Monday, 8 February 2021 00:00 -     - {{hitsCtrl.values.hits}}

Thomson Reuters Foundation: From taxing use of the oceans to pay for forest protection, to boosting family planning in developing nations, there are ways to catalyse shifts in behaviour and funding to rescue nature, the author of a flagship study on biodiversity said on Tuesday.

Partha Dasgupta, an economics professor at Britain’s University of Cambridge, said measures were needed from international to individual level to put a value on fast-depleting ecosystems and the vital services they provide.

Those services range from crop pollination to regulating the Earth’s climate and water, decomposing waste and fixing nitrogen in the soil to make it fertile – all things humans “take for granted”, Dasgupta noted.

“Even while we have enjoyed the fruits of economic growth, the demand we have made on nature’s goods and services has for some decades exceeded her ability to supply them on a sustainable basis,” he told a launch of his review on the economics of biodiversity, commissioned by Britain’s finance ministry and supported by an advisory panel.

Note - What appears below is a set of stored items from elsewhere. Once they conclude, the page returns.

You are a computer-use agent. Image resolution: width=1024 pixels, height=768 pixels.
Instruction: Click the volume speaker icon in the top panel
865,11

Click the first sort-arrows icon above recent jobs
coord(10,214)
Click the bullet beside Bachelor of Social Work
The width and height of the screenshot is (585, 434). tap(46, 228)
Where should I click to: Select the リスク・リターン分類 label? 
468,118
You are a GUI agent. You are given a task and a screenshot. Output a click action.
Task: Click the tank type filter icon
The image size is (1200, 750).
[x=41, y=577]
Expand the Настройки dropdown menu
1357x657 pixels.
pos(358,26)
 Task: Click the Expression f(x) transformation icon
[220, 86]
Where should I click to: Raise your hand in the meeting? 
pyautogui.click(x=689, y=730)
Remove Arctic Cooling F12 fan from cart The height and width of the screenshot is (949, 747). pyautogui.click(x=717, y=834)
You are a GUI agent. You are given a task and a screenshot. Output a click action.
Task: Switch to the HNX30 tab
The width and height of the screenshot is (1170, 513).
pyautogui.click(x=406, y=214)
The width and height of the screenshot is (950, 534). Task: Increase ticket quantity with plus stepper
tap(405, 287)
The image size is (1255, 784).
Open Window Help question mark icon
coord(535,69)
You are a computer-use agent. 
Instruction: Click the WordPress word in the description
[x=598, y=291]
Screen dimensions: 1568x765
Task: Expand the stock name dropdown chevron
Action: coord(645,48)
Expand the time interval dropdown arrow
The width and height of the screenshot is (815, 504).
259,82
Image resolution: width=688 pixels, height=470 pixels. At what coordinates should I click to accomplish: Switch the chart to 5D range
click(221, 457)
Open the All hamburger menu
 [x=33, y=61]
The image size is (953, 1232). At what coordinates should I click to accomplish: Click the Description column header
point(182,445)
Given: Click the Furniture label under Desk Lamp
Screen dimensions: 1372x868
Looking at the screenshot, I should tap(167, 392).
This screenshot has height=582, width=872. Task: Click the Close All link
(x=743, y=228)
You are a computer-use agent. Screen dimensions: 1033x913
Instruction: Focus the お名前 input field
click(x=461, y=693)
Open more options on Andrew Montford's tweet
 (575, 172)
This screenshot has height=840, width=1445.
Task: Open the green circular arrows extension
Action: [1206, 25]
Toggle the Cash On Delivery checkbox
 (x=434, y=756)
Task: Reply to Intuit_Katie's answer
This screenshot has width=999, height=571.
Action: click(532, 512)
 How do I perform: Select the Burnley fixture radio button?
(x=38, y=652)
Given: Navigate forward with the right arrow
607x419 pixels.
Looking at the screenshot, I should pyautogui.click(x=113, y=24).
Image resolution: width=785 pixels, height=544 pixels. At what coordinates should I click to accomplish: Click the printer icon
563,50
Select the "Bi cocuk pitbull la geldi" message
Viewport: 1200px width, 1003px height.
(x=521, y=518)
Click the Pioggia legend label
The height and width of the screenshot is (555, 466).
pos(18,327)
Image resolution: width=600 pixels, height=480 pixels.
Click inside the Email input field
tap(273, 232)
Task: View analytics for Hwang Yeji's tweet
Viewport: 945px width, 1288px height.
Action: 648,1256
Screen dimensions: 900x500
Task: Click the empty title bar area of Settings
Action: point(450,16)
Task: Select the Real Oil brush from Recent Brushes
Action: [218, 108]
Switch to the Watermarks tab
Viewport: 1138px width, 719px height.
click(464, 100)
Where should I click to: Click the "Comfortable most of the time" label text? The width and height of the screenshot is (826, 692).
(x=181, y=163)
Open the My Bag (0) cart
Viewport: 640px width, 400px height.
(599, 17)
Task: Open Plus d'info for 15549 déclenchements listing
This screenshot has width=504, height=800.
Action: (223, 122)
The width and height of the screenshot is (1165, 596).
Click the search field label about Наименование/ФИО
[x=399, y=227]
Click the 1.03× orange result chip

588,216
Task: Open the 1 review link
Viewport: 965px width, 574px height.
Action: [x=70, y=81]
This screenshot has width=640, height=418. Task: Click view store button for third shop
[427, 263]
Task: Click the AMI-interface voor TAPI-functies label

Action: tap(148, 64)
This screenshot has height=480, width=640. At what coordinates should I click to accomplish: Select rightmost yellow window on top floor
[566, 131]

The difference between demand and sustainable supply has led to the “diminution of nature”, Dasgupta said, warning “the gap has been increased, threatening our descendants’ lives”.

The world lacks institutions that can create effective incentives to “economise” on our overuse of nature’s services and resources, he noted.

For example, the high seas are traversed by marine traffic and harvested for fish, yet no one is charged for their use.

The report said that to preserve the world’s rainforests – such as South America’s fast-disappearing Amazon – the global community should be prepared to pay the nations that host them, to give a financial incentive to protect them.

Exploitation of the oceans, meanwhile, should be subject to international control, such as a global tax on fisheries and shipping, it added.

That revenue could provide a share of the money needed for payments to keep vital rainforests standing, it said.

Dasgupta also called for an end to $ 4-6 trillion in annual government subsidies to industries from intensive agriculture to fossil fuel production that encourage more extraction of and harm to natural resources.

“In effect, we pay ourselves to eat into nature,” he said.



UN Summits 

Other measures supported by the Dasgupta Review include the expansion of protected areas - an idea backed by a growing number of countries that are seeking a new global agreement to extend them to cover at least 30% of land and sea by 2030.

Green group WWF on Tuesday called for world leaders to negotiate and adopt a global biodiversity pact in 2021 with clear science-based targets to reverse nature loss by 2030.

The group also said a new global commission on the economy and nature was needed.

Climate- and nature-positive goals need to be at the centre of how decisions are made by policy makers and businesses,” said WWF International director general Marco Lambertini, commenting on the study’s findings.

Britain’s Prince Charles, meanwhile, told the launch event the world was currently grappling with the “quadruple crises” of accelerating biodiversity loss, the COVID-19 pandemic, climate change impacts and overwhelming debt for some poor nations.

“These crises are inter-related and their solutions – to be effective – must be too,” he said, adding that he hoped key UN summits on biodiversity and climate change this year would deliver “the breakthroughs we so desperately need”.



How to cut demand 

Dasgupta said excessive consumption of natural resources could be reduced in part by shrinking food and other waste in rich countries, and stepping up reproductive health and family planning services in poorer nations to curb birth rates.

Food is sold too cheaply in wealthy countries, while too little development aid is provided for family planning services in the world’s poorest countries, leaving more than 200 million women who want access to birth control without it, he noted.

As well, because many of the processes shaping the natural world are complex and not always visible, it is hard to trace damage to things like soils back to those responsible, he said.

That makes enforcing “socially responsible conduct” difficult for any one institution - though better education from a young age could support such green aims, he said.

“We each have to serve as judge and jury for our own actions – and that cannot happen unless we develop an affection for nature and its processes,” he concluded.